To efficiently choose the lowest number each time, we keep track of them in something like a binary tree. In Haskell the provided implementation is Data.Map (or Data.IntMap which is specialized for integer keys).

The rest of what this code does is basically:

Choose the lowest corner(s) from the tree of available corners.
Find the neighbours of these corner(s), ensuring they are valid (in this case this means checking bounds and checking that no two are on the same row—it suffices to ensure that no downwards-searching neighbours are added which are on a row less than the maximum row reached so far), and insert these into the tree.
Output the lowest corner(s) and recurse with the new tree and row number.

ifM is a nice little function I've had cause to use several times, and it looks like this:

ifM :: (MonadPlus m) => Bool -> a -> m a
ifM pred res = if pred
		then return res
		else mzero

And here's the wrapper function (osool = ‘ordered sums of ordered list’), we take in a list of Ints and return a list of Ints. Note that we do not check the precondition (that the input list is sorted).

osool :: [Int] -> [Int]
osool [] = []
osool xs = orderedSumsOfOrderedList sums corners row 
	where
	sums = sumLists xs xs
	corners = IntMap.singleton (sums ! (0,0)) [(0,0)]
	row = 0

sums is the sums of the list, and corners is the quick-lookup structure (in this case IntMap) which allows us to find the minimum fast. We initialize it with the value of the top-left corner of the matrix, and its coördinates. Finally, row is a value indicating which row we are up to. As shown above, we don't want to add any new corners which are less than this value when eliminating a square and looking for a neighbouring square in the downwards direction.

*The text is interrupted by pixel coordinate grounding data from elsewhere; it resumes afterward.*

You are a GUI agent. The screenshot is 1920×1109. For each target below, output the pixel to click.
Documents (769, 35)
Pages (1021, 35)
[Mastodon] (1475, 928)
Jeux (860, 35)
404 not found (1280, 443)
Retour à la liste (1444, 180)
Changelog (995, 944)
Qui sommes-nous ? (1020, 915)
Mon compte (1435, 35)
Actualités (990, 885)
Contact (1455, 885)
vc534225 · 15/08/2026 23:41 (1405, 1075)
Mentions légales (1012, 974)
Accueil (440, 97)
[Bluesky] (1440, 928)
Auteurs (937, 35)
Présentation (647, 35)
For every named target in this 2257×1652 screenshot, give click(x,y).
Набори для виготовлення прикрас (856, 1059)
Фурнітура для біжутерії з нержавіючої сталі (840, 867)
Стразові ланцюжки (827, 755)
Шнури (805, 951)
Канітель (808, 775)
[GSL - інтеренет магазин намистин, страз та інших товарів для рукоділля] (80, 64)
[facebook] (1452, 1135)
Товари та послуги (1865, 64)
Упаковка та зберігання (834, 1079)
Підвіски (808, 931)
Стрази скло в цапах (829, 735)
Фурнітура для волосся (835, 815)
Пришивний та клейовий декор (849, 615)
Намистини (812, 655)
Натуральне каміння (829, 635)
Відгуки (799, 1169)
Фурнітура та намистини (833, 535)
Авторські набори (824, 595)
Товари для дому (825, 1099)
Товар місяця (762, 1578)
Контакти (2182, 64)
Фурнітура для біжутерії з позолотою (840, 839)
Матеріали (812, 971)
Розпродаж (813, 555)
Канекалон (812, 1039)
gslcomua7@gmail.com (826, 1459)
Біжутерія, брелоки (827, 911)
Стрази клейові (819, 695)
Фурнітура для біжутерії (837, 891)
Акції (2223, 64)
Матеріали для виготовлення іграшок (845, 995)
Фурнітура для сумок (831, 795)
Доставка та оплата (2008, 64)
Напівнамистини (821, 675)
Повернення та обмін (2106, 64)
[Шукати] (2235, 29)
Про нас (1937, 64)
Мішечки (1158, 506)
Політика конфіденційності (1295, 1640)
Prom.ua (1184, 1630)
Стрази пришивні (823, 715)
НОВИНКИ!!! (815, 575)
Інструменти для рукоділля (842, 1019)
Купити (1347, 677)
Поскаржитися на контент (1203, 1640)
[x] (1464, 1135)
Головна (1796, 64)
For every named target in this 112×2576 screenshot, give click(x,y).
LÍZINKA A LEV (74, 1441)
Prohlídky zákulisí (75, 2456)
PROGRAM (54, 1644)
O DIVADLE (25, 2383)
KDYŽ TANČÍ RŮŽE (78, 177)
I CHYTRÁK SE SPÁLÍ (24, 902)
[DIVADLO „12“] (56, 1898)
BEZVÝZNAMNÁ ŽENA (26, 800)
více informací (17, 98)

And finally, we can test this with the wonderful QuickCheck:

checkMe = do
	time "osool" $ quickCheck (\xs -> let sxs = sort xs in length (osool sxs) == num sxs)
	time "checkSumLists" $ quickCheck (\xs -> let sxs = sort xs in length (checkSumLists sxs) == num sxs)
 
	time "osool" $ longCheck (\xs -> let sxs = sort xs in length (osool sxs) == num sxs)
	time "checkSumLists" $ longCheck (\xs -> let sxs = sort xs in length (checkSumLists sxs) == num sxs)
 
	time "areEqual" $ quickCheck (\xs -> let sxs = sort xs in checkSumLists sxs == osool sxs)
	where
	longCheck p = check (defaultConfig { configSize = const 1000, configMaxTest = 500}) p
	checkSumLists xs = sort $ concat [[x+y|y<-drop nx xs]|x<-xs|nx<-[0..]]
	num xs = sum [1..length xs]
	time s d = do
		putStrLn $ s ++ ":"
		t1 <- getCurrentTime
		d
		t2 <- getCurrentTime
		putStrLn $ show $ t2 `diffUTCTime` t1

Results

$ ./test
osool:
OK, passed 100 tests.
0.024591s
checkSumLists:
OK, passed 100 tests.
0.014857s
osool:
OK, passed 500 tests.
15.448749s
checkSumLists:
OK, passed 500 tests.
82.871982s
areEqual:
OK, passed 100 tests.
0.007773s

As you can see, the wins over the naïve version are substantial.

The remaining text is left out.